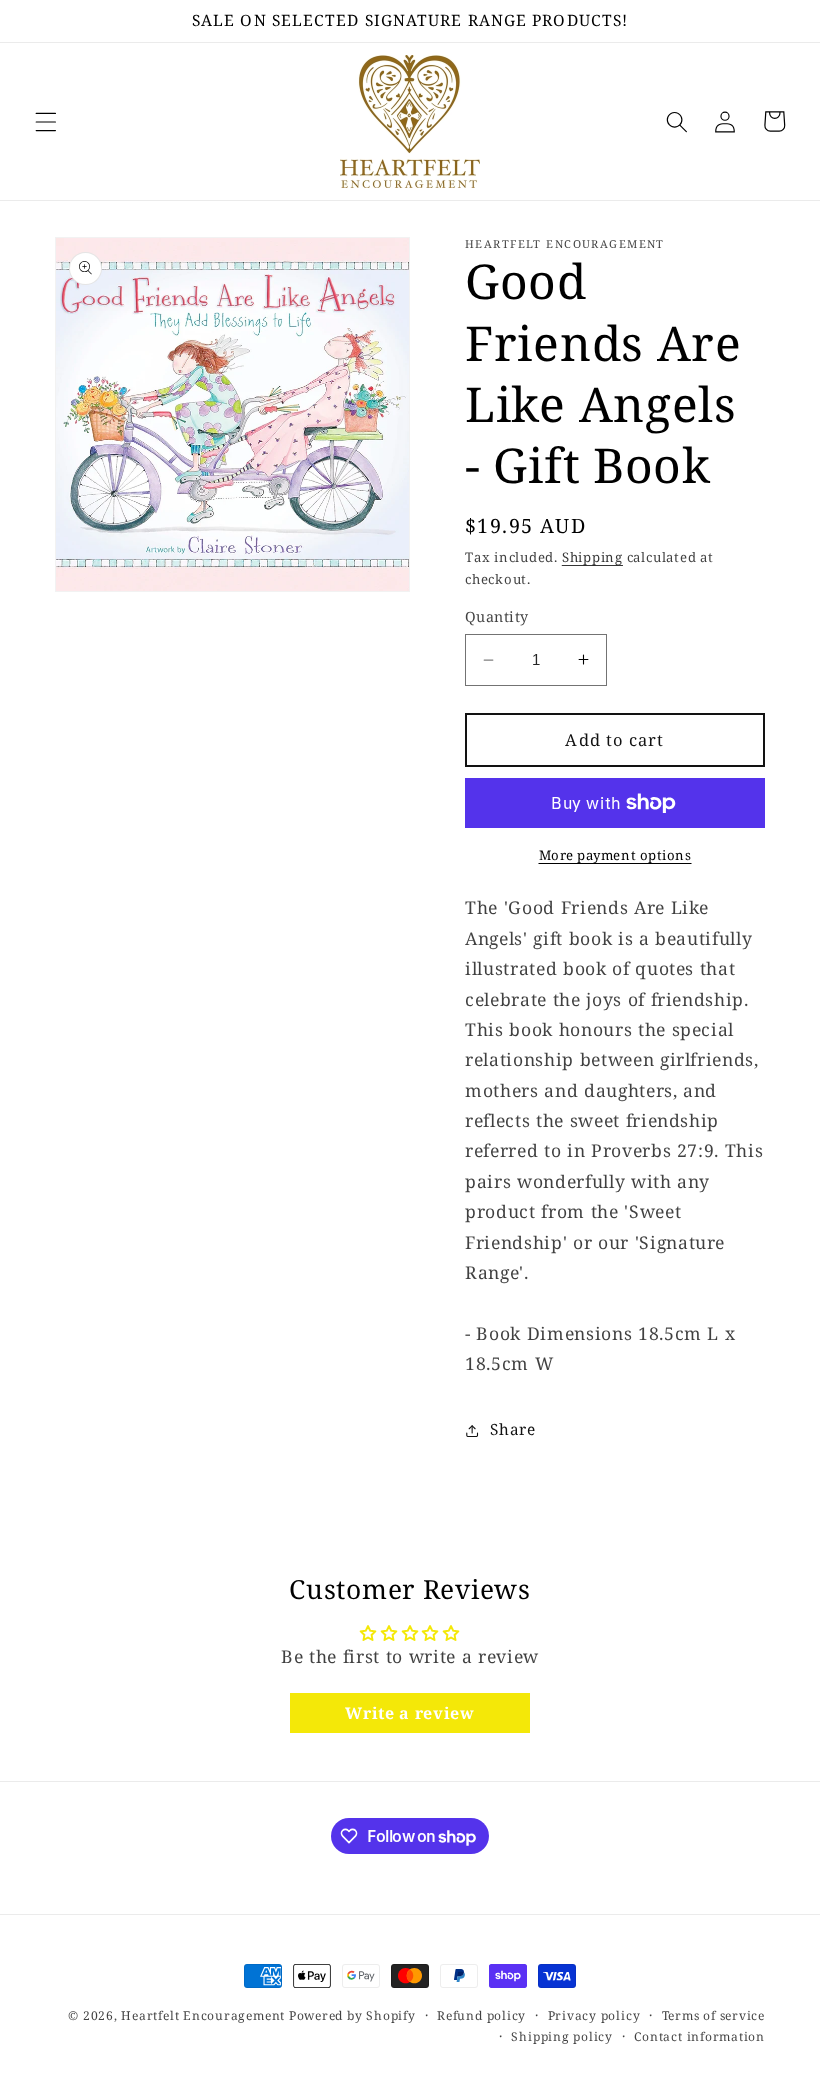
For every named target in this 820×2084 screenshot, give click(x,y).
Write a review (409, 1713)
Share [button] (512, 1429)
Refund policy (481, 2015)
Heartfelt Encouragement (203, 2015)
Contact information (699, 2036)
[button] (46, 121)
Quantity (497, 616)
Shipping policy (562, 2036)
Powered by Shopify (352, 2015)
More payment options (615, 855)
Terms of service (713, 2015)
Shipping (592, 557)
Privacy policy (594, 2015)
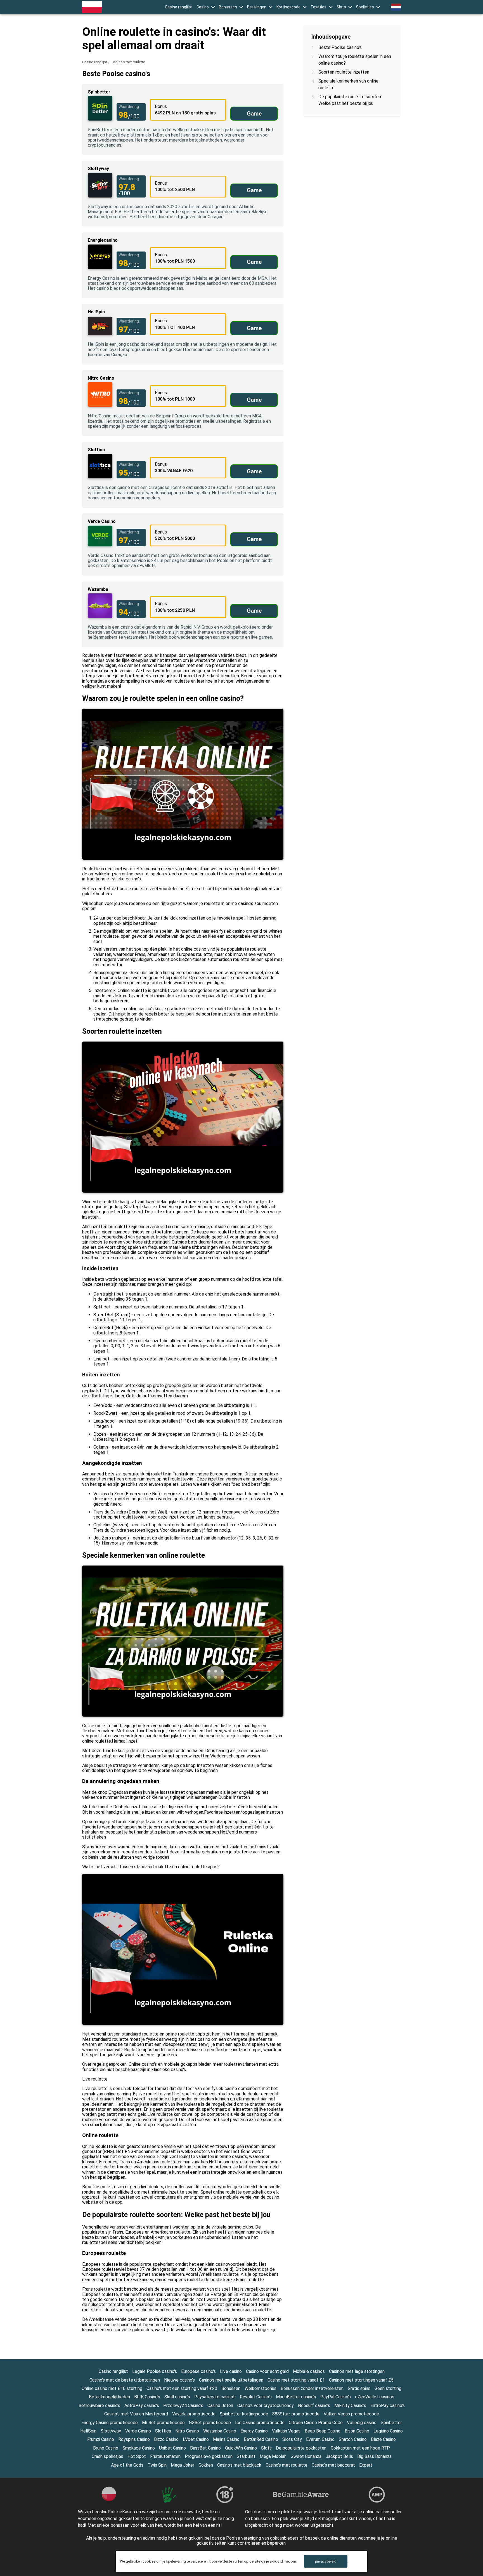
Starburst (246, 2456)
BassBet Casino (205, 2448)
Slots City (292, 2439)
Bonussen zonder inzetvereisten (312, 2388)
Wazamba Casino (219, 2431)
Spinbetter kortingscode (244, 2414)
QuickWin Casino (241, 2448)
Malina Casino (226, 2439)
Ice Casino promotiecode (260, 2422)
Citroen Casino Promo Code (316, 2422)
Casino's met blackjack (239, 2465)
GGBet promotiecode (210, 2422)
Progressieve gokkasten (209, 2456)
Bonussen (228, 7)
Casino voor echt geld (267, 2371)
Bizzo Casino (166, 2439)
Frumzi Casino (100, 2439)
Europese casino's (198, 2371)
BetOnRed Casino (261, 2439)
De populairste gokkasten (301, 2448)
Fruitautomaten (165, 2456)
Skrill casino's (177, 2396)
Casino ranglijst (179, 7)
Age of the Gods (127, 2465)
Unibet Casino (172, 2448)
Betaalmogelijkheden (109, 2396)
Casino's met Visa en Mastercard (136, 2414)
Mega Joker (182, 2465)
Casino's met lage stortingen (357, 2371)
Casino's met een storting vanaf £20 (181, 2388)
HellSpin (88, 2431)
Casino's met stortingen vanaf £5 (361, 2380)
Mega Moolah (273, 2456)
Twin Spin (157, 2465)
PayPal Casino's (335, 2396)
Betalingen (256, 7)
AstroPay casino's (141, 2405)
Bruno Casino (105, 2448)
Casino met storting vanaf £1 (296, 2380)
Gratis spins (359, 2388)
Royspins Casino (134, 2439)
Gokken (205, 2465)
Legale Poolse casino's (154, 2371)
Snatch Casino (353, 2439)
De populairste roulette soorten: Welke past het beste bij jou (350, 100)
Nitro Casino (187, 2431)
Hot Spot (136, 2456)
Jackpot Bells (339, 2456)
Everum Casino (320, 2439)
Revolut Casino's (256, 2396)
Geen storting (388, 2388)
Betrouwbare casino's (99, 2405)
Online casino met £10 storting (112, 2388)
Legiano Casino (388, 2431)
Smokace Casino (138, 2448)
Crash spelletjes (107, 2456)
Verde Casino (138, 2431)
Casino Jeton (220, 2405)
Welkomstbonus (260, 2388)
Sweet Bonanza (306, 2456)
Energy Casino (254, 2431)
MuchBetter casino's (296, 2396)
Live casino (231, 2371)
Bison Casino (357, 2431)
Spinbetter (391, 2422)
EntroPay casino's (387, 2405)
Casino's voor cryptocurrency (265, 2405)
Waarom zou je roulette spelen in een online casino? (354, 60)
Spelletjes (365, 7)
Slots (341, 7)
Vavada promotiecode (194, 2414)
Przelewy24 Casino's (183, 2405)
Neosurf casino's (314, 2405)
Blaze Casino (383, 2439)
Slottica (163, 2431)
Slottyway (111, 2431)
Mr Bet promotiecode (163, 2422)
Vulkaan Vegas (286, 2431)
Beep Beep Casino (322, 2431)
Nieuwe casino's (179, 2380)
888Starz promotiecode (295, 2414)
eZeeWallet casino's (374, 2396)
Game (254, 113)
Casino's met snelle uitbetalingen (231, 2380)
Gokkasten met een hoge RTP (360, 2448)
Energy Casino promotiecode (109, 2422)
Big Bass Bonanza (374, 2456)
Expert (365, 2465)
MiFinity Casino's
#####
WHAT IS NEEDED |
Could you give all the records again, exactly, minus the pictures?

OUTPUT OF THE EXERCISE |
For every named target in this 820×2084 screenshot, give click(x,y).
Write a review (409, 1713)
Share [button] (512, 1429)
Refund policy (481, 2015)
Heartfelt Encouragement (203, 2015)
Contact information (699, 2036)
[button] (46, 121)
Quantity (497, 616)
Shipping policy (562, 2036)
Powered by Shopify (352, 2015)
More payment options (615, 855)
Terms of service (713, 2015)
Shipping (592, 557)
Privacy policy (594, 2015)
Starburst (246, 2456)
BassBet Casino (205, 2448)
Slots City (292, 2439)
Bonussen zonder inzetvereisten (312, 2388)
Wazamba Casino (219, 2431)
Spinbetter kortingscode (244, 2414)
QuickWin Casino (241, 2448)
Malina Casino (226, 2439)
Ice Casino promotiecode (260, 2422)
Citroen Casino Promo Code (316, 2422)
Casino's met blackjack (239, 2465)
GGBet promotiecode (210, 2422)
Progressieve gokkasten (209, 2456)
Bonussen (228, 7)
Casino voor echt geld (267, 2371)
Bizzo Casino (166, 2439)
Frumzi Casino (100, 2439)
Europese casino's (198, 2371)
BetOnRed Casino (261, 2439)
De populairste gokkasten (301, 2448)
Fruitautomaten (165, 2456)
Skrill casino's (177, 2396)
Casino ranglijst (179, 7)
Age of the Gods (127, 2465)
Unibet Casino (172, 2448)
Betaalmogelijkheden (109, 2396)
Casino's met Visa en Mastercard (136, 2414)
Mega Joker (182, 2465)
Casino's met lage stortingen (357, 2371)
Casino's met een storting vanaf £20 (181, 2388)
HellSpin (88, 2431)
Casino's met stortingen vanaf £5 (361, 2380)
Mega Moolah (273, 2456)
Twin Spin (157, 2465)
PayPal Casino's (335, 2396)
Betalingen (256, 7)
AstroPay casino's (141, 2405)
Bruno Casino (105, 2448)
Casino met storting vanaf £1 (296, 2380)
Gratis spins (359, 2388)
Royspins Casino (134, 2439)
Gokken (205, 2465)
Legale Poolse casino's (154, 2371)
Snatch Casino (353, 2439)
De populairste roulette soorten: Welke past het beste bij jou (350, 100)
Nitro Casino (187, 2431)
Hot Spot (136, 2456)
Jackpot Bells (339, 2456)
Everum Casino (320, 2439)
Revolut Casino's (256, 2396)
Geen storting (388, 2388)
Betrouwbare casino's (99, 2405)
Online casino met £10 storting (112, 2388)
Legiano Casino (388, 2431)
Smokace Casino (138, 2448)
Crash spelletjes (107, 2456)
Verde Casino (138, 2431)
Casino Jeton (220, 2405)
Welkomstbonus (260, 2388)
Sweet Bonanza (306, 2456)
Energy Casino (254, 2431)
MuchBetter casino's (296, 2396)
Live casino (231, 2371)
Bison Casino (357, 2431)
Spinbetter (391, 2422)
EntroPay casino's (387, 2405)
Casino's voor cryptocurrency (265, 2405)
Waarom zou je roulette spelen in een online casino? (354, 60)
Spelletjes (365, 7)
Slots (341, 7)
Vavada promotiecode (194, 2414)
Przelewy24 Casino's (183, 2405)
Neosurf casino's (314, 2405)
Blaze Casino (383, 2439)
Slottica (163, 2431)
Slottyway (111, 2431)
Mr Bet promotiecode (163, 2422)
Vulkaan Vegas (286, 2431)
Beep Beep Casino (322, 2431)
Nieuwe casino's (179, 2380)
888Starz promotiecode (295, 2414)
eZeeWallet casino's (374, 2396)
Game (254, 113)
Casino's met snelle uitbetalingen (231, 2380)
Gokkasten met een hoge RTP (360, 2448)
Energy Casino promotiecode (109, 2422)
Big Bass Bonanza (374, 2456)
Expert (365, 2465)
MiFinity Casino's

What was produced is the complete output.